Return each line of the records below in which the string "hashtag" turns up.

Material for this exercise below:

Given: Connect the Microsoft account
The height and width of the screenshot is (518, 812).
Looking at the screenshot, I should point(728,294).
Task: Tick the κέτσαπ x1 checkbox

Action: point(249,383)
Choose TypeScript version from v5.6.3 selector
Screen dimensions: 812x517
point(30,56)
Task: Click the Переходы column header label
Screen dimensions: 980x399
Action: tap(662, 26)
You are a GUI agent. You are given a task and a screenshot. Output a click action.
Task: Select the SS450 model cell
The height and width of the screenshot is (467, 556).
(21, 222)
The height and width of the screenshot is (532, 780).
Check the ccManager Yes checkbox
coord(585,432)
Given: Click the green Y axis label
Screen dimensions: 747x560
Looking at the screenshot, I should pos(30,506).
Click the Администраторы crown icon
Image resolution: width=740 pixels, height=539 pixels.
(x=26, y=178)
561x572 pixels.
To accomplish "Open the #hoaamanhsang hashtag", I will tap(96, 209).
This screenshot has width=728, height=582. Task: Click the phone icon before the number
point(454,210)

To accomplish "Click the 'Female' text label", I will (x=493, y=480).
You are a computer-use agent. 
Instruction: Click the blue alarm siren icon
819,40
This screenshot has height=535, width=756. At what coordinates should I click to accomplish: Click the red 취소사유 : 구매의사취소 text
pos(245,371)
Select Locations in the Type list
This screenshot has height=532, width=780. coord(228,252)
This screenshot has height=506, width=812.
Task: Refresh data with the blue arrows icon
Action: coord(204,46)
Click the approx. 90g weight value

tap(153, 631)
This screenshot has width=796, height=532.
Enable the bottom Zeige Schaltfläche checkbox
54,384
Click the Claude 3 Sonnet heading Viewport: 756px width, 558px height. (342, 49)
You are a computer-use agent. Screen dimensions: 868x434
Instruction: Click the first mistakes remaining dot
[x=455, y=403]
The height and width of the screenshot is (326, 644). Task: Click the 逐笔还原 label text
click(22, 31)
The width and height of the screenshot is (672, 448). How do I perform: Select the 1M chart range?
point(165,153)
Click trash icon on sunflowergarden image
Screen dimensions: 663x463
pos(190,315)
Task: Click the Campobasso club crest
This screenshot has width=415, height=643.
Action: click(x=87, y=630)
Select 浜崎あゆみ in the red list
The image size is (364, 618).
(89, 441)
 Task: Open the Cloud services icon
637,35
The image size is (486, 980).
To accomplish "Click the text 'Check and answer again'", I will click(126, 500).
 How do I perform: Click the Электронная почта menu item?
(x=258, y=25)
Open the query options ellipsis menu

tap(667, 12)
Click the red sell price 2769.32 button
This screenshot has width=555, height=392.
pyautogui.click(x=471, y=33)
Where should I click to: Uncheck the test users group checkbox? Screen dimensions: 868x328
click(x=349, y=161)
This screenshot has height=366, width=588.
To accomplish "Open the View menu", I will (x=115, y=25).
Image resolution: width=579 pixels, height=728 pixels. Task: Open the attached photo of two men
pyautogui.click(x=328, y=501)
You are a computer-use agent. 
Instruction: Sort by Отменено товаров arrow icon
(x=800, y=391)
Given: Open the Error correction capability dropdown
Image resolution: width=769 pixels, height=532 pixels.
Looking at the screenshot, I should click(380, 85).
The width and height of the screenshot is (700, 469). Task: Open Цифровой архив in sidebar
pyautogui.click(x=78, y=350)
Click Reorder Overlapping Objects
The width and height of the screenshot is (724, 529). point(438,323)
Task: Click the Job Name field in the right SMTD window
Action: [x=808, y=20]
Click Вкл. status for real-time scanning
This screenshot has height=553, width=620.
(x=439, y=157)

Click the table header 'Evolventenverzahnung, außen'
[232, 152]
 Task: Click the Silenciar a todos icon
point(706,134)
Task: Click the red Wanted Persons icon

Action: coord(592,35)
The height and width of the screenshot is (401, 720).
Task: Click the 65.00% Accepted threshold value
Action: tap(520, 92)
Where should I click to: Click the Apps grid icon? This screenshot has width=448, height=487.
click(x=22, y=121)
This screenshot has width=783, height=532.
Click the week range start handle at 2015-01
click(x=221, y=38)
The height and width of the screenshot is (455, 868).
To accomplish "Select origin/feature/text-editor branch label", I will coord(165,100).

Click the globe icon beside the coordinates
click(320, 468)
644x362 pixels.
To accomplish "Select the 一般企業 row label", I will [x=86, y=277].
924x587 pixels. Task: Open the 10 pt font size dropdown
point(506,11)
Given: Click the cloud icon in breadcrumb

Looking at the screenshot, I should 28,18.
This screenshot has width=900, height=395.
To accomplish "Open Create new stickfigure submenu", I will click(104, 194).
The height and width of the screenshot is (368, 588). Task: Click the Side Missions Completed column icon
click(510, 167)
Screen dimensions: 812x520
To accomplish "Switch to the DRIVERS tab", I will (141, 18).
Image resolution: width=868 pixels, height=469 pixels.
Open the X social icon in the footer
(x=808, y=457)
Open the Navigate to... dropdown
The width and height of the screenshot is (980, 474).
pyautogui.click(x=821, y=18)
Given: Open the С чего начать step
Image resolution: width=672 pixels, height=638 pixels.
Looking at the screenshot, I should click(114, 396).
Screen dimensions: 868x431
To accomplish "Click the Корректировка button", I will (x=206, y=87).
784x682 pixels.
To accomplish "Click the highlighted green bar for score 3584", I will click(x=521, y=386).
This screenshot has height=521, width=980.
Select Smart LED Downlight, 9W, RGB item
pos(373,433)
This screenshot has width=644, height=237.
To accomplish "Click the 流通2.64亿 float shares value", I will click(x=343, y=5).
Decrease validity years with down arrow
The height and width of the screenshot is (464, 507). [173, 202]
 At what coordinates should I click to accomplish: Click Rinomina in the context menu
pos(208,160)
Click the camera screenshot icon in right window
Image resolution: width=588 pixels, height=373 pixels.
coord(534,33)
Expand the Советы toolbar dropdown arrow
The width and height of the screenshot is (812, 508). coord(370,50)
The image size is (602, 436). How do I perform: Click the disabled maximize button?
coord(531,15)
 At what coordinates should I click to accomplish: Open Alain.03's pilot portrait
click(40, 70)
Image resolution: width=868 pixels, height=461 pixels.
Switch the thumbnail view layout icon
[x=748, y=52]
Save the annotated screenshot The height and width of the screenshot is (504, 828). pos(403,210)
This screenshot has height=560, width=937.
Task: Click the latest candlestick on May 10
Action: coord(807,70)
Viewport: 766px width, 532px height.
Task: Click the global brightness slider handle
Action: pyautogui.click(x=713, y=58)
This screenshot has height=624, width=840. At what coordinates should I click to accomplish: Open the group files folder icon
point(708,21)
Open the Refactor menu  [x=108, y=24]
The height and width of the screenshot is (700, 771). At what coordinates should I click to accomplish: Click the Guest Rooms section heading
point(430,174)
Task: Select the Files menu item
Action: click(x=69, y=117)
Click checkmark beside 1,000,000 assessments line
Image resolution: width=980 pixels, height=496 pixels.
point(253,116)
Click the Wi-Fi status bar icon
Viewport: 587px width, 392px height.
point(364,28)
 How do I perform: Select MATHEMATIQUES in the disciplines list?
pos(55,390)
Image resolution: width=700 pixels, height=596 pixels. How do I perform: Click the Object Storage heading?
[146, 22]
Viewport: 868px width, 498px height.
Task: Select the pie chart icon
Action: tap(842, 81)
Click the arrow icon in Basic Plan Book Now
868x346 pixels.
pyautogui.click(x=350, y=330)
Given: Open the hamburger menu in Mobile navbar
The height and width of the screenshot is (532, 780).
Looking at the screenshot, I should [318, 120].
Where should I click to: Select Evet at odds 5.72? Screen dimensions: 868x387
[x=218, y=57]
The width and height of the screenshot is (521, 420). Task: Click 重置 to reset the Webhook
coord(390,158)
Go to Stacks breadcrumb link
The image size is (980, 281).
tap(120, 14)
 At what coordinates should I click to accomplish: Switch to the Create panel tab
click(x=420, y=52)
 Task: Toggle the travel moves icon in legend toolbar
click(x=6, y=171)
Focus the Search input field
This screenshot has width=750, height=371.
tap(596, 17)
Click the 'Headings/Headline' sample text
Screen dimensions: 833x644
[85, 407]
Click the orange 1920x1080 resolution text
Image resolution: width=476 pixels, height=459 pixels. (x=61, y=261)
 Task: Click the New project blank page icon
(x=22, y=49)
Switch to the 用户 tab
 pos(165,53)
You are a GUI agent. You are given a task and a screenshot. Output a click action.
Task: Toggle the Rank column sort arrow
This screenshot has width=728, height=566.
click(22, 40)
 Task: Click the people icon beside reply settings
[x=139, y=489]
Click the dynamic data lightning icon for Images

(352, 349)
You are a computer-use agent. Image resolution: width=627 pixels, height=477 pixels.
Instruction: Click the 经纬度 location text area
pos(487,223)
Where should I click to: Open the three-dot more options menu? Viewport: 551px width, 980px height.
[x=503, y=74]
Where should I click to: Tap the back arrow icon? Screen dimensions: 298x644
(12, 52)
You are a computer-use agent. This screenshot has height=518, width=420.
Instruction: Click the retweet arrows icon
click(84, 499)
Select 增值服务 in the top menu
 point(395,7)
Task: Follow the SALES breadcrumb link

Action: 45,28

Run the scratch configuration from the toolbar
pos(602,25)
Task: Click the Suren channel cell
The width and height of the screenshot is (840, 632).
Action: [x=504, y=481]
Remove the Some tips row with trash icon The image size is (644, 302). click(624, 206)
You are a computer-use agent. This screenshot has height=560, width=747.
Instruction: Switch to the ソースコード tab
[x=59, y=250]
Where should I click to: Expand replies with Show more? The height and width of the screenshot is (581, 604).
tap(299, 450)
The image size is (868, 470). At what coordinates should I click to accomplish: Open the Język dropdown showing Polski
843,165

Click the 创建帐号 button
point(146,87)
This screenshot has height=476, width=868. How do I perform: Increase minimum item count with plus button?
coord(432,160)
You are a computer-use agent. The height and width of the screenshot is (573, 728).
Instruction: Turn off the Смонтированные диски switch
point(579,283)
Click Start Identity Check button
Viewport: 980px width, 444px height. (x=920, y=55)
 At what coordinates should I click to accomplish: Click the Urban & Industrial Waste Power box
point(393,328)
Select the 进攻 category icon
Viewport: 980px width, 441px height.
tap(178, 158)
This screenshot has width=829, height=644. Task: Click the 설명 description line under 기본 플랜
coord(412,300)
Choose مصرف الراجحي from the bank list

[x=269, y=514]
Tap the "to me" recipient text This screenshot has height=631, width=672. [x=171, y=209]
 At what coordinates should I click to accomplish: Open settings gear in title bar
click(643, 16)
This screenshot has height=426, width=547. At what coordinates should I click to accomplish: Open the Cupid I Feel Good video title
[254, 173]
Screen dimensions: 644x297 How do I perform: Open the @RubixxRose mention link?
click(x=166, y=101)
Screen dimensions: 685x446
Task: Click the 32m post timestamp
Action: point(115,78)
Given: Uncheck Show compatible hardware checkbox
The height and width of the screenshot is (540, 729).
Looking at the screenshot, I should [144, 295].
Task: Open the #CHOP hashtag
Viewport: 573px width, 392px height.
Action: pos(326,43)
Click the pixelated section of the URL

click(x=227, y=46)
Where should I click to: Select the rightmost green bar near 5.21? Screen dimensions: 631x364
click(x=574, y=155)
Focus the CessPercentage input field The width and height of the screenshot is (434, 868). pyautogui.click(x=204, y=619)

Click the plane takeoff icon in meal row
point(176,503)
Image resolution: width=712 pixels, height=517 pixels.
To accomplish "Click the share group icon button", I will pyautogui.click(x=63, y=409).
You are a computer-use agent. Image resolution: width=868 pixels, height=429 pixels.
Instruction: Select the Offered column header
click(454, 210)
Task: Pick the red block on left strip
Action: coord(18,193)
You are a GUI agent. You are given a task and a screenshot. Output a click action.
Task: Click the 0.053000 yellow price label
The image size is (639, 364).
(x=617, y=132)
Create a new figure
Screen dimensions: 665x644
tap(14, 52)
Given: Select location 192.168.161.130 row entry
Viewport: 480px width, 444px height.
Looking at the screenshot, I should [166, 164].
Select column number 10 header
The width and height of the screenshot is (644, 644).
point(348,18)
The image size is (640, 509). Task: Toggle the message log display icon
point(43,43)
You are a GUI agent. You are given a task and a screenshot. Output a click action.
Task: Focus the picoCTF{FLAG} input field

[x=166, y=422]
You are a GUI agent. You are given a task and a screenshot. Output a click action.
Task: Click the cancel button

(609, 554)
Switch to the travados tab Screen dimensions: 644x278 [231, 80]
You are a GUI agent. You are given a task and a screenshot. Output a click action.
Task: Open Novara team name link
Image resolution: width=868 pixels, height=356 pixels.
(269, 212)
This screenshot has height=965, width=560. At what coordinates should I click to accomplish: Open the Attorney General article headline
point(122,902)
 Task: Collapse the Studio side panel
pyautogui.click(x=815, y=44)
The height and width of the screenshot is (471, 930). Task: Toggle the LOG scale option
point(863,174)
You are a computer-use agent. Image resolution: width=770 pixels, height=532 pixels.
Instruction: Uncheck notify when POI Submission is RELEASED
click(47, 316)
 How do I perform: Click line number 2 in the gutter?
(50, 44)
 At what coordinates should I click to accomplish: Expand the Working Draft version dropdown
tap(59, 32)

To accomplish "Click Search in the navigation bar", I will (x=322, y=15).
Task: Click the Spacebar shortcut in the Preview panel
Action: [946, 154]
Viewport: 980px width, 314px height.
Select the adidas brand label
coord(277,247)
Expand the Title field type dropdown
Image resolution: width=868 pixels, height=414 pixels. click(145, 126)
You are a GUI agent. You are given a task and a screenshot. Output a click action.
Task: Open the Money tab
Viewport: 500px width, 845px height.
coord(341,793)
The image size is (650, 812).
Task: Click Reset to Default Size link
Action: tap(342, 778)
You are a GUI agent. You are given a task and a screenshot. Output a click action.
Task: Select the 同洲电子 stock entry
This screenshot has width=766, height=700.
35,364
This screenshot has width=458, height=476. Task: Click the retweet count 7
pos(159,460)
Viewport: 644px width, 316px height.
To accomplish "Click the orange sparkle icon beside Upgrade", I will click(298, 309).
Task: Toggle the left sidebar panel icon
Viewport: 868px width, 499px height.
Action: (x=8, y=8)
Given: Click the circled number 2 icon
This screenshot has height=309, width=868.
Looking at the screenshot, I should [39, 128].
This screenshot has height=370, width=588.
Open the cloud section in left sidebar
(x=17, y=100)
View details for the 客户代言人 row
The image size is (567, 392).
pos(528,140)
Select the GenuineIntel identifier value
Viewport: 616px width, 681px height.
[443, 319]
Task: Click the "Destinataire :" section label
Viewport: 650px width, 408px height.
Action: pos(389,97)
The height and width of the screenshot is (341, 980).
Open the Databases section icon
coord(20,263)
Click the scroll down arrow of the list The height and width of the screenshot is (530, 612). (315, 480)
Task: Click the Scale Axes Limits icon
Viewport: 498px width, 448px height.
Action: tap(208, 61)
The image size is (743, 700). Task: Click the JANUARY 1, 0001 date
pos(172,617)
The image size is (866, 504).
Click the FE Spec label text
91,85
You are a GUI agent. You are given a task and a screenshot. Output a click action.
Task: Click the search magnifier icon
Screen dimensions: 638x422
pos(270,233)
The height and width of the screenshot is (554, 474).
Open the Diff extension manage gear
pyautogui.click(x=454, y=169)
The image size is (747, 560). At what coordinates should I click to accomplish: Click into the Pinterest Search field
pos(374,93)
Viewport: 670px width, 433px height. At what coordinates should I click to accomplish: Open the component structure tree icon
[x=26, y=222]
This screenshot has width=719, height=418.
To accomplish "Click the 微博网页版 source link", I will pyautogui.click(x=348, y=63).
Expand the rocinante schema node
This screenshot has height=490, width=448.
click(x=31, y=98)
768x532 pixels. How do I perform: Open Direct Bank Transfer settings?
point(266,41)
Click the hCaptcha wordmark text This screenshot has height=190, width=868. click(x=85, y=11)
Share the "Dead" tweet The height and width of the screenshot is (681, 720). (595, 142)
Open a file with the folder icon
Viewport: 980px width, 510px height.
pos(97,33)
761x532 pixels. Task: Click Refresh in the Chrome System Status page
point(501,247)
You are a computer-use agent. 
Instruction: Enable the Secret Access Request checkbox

End of Material for this exercise.

* **Solution to this exercise**
To accomplish "Open the #hoaamanhsang hashtag", I will tap(96, 209).
Task: Open the #CHOP hashtag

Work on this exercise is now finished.